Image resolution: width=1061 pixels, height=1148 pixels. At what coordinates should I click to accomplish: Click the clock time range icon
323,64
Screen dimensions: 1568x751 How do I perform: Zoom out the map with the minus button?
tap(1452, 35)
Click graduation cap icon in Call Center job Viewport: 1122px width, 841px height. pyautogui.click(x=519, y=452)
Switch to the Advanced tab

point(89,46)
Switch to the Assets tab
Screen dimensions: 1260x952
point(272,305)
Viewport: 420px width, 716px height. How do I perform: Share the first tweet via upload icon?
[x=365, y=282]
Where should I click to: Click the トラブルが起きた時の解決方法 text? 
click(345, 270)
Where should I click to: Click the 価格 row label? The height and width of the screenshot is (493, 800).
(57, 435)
::::::::
> _WHAT THIS TASK INVOLVES_
Each line from the one containing "Switch to the Advanced tab" through the end of the material must be output exactly, and no other line.

> _ANSWER BOX_
Switch to the Advanced tab

point(89,46)
Switch to the Assets tab
Screen dimensions: 1260x952
point(272,305)
Viewport: 420px width, 716px height. How do I perform: Share the first tweet via upload icon?
[x=365, y=282]
Where should I click to: Click the トラブルが起きた時の解決方法 text? 
click(345, 270)
Where should I click to: Click the 価格 row label? The height and width of the screenshot is (493, 800).
(57, 435)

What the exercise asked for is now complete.